▸ **Task objective**: Every record must be restated exactly as written.

▸ **Dataset extract**:
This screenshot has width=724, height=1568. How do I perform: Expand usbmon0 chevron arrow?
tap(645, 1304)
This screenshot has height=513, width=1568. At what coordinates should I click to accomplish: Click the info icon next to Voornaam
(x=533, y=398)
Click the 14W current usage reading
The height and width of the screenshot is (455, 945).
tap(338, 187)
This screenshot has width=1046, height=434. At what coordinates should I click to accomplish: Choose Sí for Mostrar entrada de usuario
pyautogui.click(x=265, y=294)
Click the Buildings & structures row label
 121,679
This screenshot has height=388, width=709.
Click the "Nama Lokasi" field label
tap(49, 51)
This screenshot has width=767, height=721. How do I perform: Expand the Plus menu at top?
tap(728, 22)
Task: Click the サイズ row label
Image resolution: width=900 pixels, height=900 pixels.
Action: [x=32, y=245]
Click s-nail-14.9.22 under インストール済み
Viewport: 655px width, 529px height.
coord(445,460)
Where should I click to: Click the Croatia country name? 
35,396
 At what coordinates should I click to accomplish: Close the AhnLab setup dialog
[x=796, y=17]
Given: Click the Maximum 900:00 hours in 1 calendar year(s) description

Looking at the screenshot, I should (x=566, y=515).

▸ **Response**:
This screenshot has width=724, height=1568. How do I perform: Expand usbmon0 chevron arrow?
tap(645, 1304)
This screenshot has height=513, width=1568. At what coordinates should I click to accomplish: Click the info icon next to Voornaam
(x=533, y=398)
Click the 14W current usage reading
The height and width of the screenshot is (455, 945).
tap(338, 187)
This screenshot has width=1046, height=434. At what coordinates should I click to accomplish: Choose Sí for Mostrar entrada de usuario
pyautogui.click(x=265, y=294)
Click the Buildings & structures row label
 121,679
This screenshot has height=388, width=709.
Click the "Nama Lokasi" field label
tap(49, 51)
This screenshot has width=767, height=721. How do I perform: Expand the Plus menu at top?
tap(728, 22)
Task: Click the サイズ row label
Image resolution: width=900 pixels, height=900 pixels.
Action: [x=32, y=245]
Click s-nail-14.9.22 under インストール済み
Viewport: 655px width, 529px height.
coord(445,460)
Where should I click to: Click the Croatia country name? 
35,396
 At what coordinates should I click to accomplish: Close the AhnLab setup dialog
[x=796, y=17]
Given: Click the Maximum 900:00 hours in 1 calendar year(s) description

Looking at the screenshot, I should (x=566, y=515).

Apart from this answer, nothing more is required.